It is never too early or too late to prepare for your financial future. Whether you are fresh out of college or focused on paying down your debt, these tips will help you get on the right financial track.

Let’s go over the five key areas that you can work on to improve your finances today. Don’t forget to take our Financial Savviness quiz at the end of the article to see how your finances stack up!

Set a Budget

This is the one piece of advice that will be repeated by financial advisors until the end of time. The first step to getting your finances in order is to set a budget that gives you a full understanding of where your money is coming from – and where it’s going.

Make a list of all of the checking, savings, credit card, loan, and other accounts that you either have money in or owe money to. Using an online budgeting tool can help you get a complete picture of where you stand financially right now.

Weight your income versus your debt to make a plan that allows you to boost your savings while paying down high-interest debts.
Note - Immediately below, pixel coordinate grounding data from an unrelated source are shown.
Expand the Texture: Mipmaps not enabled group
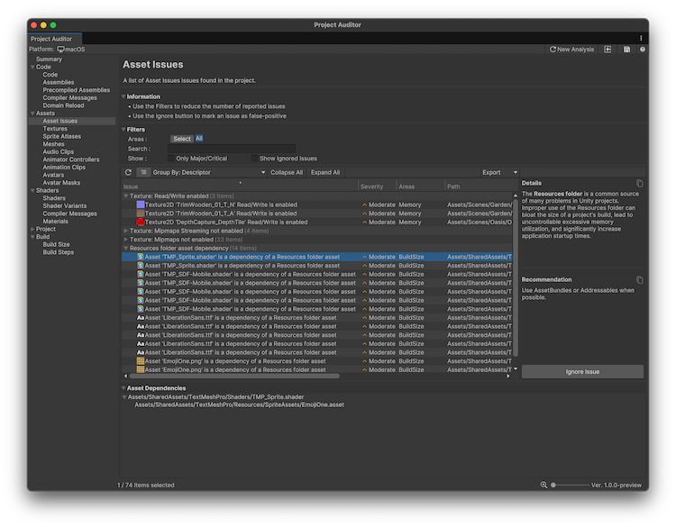Image resolution: width=676 pixels, height=527 pixels. pyautogui.click(x=125, y=239)
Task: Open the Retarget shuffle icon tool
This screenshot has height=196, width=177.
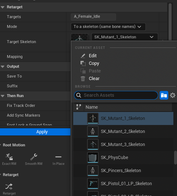Action: (x=9, y=187)
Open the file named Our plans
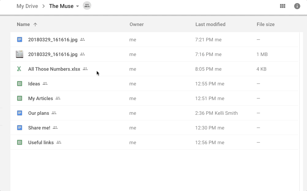This screenshot has width=307, height=191. pyautogui.click(x=39, y=113)
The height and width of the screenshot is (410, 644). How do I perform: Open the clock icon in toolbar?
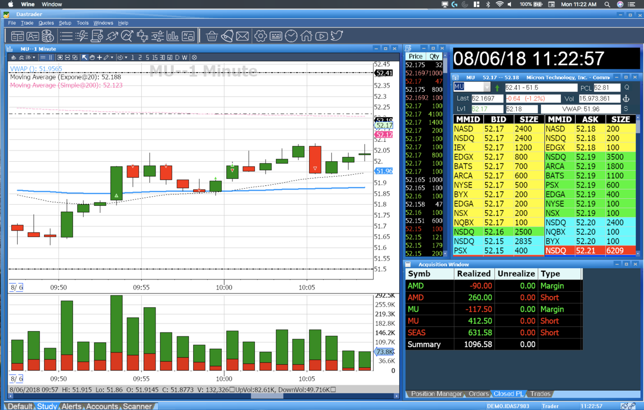coord(291,36)
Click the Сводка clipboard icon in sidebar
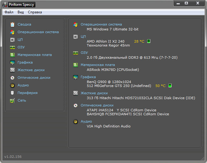 12,24
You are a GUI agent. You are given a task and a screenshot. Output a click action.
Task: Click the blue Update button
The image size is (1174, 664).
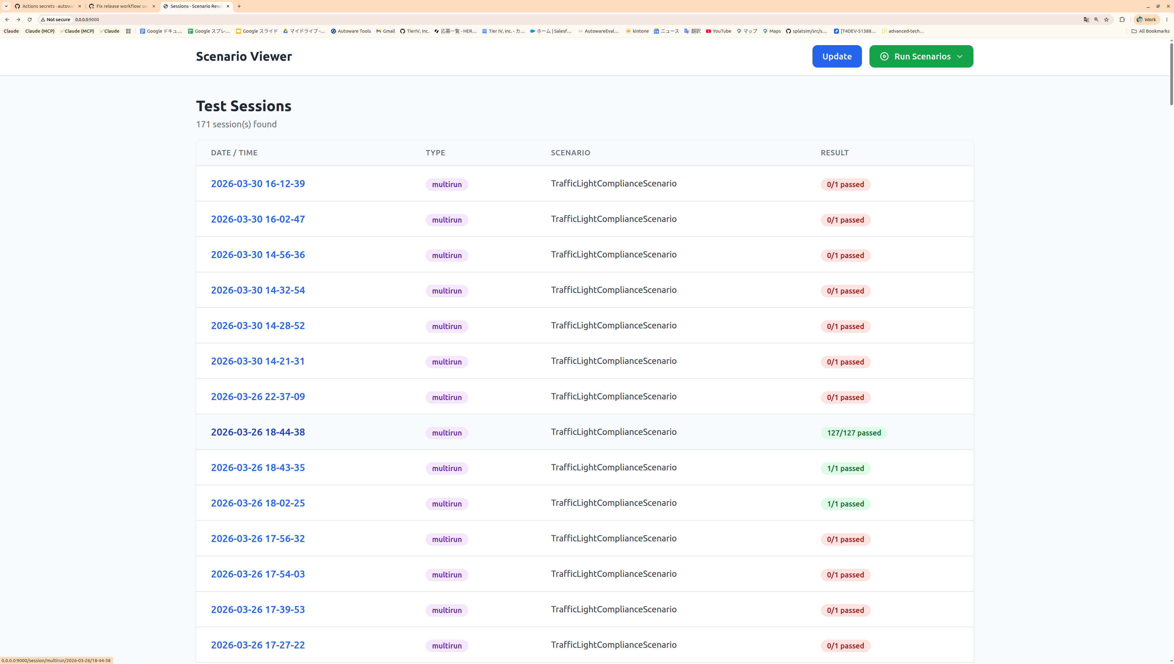tap(836, 56)
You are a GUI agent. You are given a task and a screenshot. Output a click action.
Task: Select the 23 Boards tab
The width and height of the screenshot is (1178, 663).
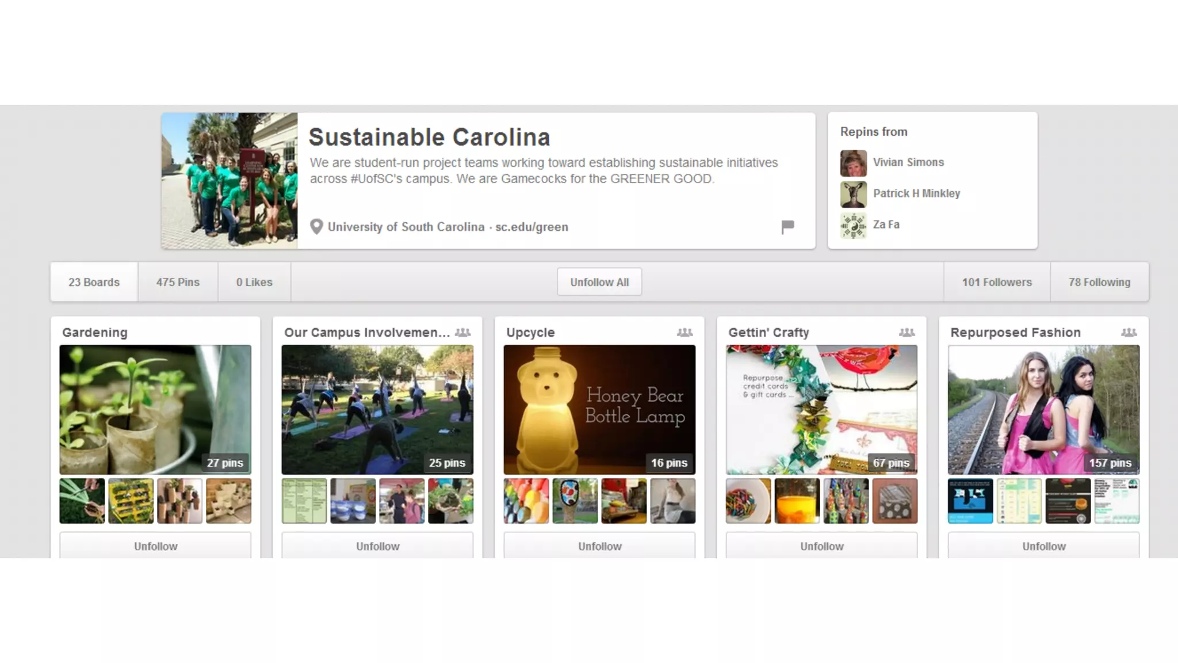tap(94, 282)
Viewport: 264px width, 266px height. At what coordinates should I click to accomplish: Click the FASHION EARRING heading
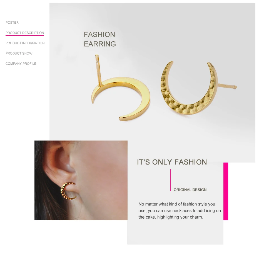100,39
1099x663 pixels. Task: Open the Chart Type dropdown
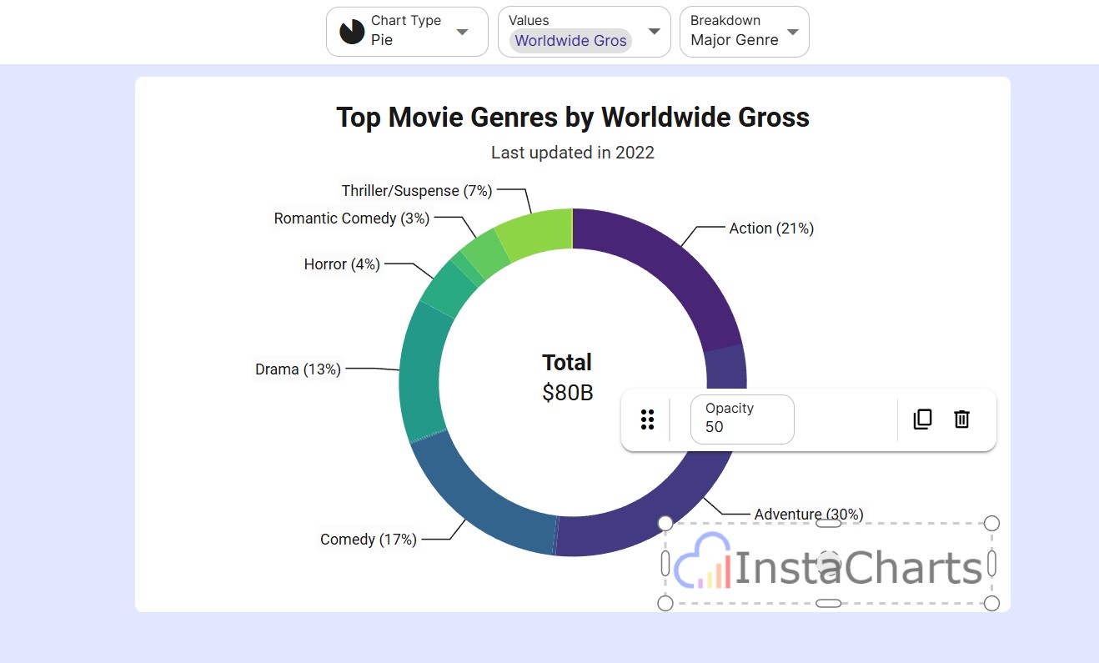[462, 32]
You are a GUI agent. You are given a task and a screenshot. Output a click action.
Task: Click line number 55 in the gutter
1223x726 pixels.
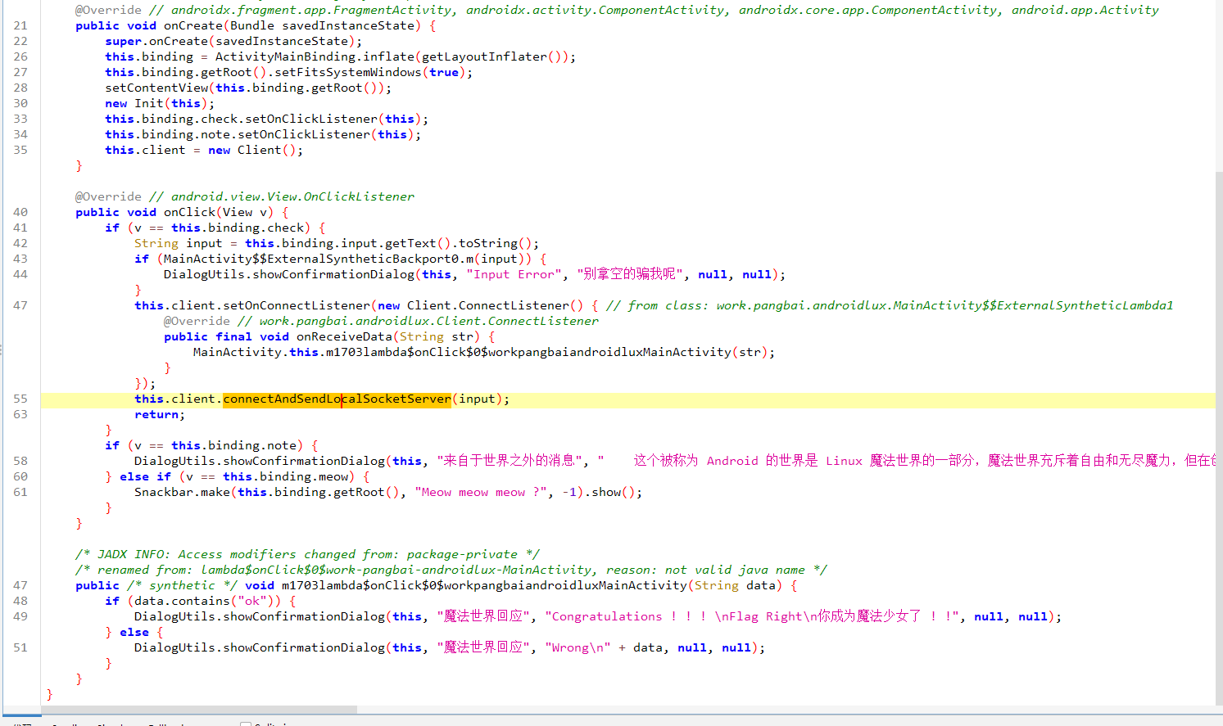[x=20, y=399]
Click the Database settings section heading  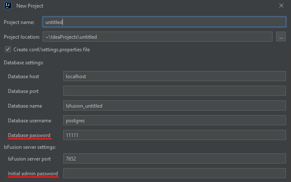coord(23,63)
If this is your first budget, make sure it is realistic. Leave yourself a little spending money for fun experiences such as the occasional evening out with friends or family.

Make sure you review your budget frequently. This will help you spot areas where you may be overspending and allow you to adjust your savings.

Emergency Savings

Most people wouldn’t be prepared for an emergency if one were to arise. According to a 2016 Bankrate survey, nearly 35% of adults in the United States have zero dollars in savings.[i]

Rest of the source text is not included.